## Problem description
Can you reproduce the rows below exactly, starting with the line that contains "Task: Toggle the" and continuing through the last row?

## Lines of data
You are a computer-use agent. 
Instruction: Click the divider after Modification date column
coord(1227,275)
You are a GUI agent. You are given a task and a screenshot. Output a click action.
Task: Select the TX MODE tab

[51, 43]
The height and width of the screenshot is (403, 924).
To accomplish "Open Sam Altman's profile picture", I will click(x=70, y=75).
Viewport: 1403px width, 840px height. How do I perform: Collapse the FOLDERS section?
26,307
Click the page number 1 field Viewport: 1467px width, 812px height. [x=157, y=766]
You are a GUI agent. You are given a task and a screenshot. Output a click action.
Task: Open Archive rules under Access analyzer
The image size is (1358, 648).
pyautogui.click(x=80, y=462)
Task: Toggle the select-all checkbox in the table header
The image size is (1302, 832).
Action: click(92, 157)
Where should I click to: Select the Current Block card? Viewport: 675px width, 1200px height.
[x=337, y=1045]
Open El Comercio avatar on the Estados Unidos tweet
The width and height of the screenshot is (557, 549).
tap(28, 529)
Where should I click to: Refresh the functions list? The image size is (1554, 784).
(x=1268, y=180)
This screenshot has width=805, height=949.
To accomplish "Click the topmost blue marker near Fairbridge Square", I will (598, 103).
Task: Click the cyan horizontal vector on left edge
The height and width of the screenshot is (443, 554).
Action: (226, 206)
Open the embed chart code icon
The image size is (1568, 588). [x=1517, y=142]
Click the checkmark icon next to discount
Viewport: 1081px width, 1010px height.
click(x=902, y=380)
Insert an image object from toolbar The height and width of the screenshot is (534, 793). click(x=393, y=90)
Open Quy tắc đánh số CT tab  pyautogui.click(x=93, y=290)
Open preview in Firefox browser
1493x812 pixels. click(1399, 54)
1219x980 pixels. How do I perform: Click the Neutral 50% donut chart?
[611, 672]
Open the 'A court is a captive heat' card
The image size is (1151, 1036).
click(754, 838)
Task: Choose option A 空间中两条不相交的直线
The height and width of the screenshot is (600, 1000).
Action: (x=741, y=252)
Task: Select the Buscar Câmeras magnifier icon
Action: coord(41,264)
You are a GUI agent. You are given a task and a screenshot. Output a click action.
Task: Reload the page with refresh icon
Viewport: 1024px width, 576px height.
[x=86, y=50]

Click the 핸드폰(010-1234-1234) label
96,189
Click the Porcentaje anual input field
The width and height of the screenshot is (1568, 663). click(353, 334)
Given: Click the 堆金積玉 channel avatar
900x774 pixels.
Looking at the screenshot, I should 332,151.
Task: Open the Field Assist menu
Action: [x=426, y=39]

## Correct result
Task: Toggle the select-all checkbox in the table header
The image size is (1302, 832).
Action: click(92, 157)
Where should I click to: Select the Current Block card? Viewport: 675px width, 1200px height.
[x=337, y=1045]
Open El Comercio avatar on the Estados Unidos tweet
The width and height of the screenshot is (557, 549).
tap(28, 529)
Where should I click to: Refresh the functions list? The image size is (1554, 784).
(x=1268, y=180)
This screenshot has width=805, height=949.
To accomplish "Click the topmost blue marker near Fairbridge Square", I will (598, 103).
Task: Click the cyan horizontal vector on left edge
The height and width of the screenshot is (443, 554).
Action: (226, 206)
Open the embed chart code icon
The image size is (1568, 588). [x=1517, y=142]
Click the checkmark icon next to discount
Viewport: 1081px width, 1010px height.
click(x=902, y=380)
Insert an image object from toolbar The height and width of the screenshot is (534, 793). click(x=393, y=90)
Open Quy tắc đánh số CT tab  pyautogui.click(x=93, y=290)
Open preview in Firefox browser
1493x812 pixels. click(1399, 54)
1219x980 pixels. How do I perform: Click the Neutral 50% donut chart?
[611, 672]
Open the 'A court is a captive heat' card
The image size is (1151, 1036).
click(754, 838)
Task: Choose option A 空间中两条不相交的直线
The height and width of the screenshot is (600, 1000).
Action: (x=741, y=252)
Task: Select the Buscar Câmeras magnifier icon
Action: coord(41,264)
You are a GUI agent. You are given a task and a screenshot. Output a click action.
Task: Reload the page with refresh icon
Viewport: 1024px width, 576px height.
[x=86, y=50]

Click the 핸드폰(010-1234-1234) label
96,189
Click the Porcentaje anual input field
The width and height of the screenshot is (1568, 663). click(353, 334)
Given: Click the 堆金積玉 channel avatar
900x774 pixels.
Looking at the screenshot, I should 332,151.
Task: Open the Field Assist menu
Action: [x=426, y=39]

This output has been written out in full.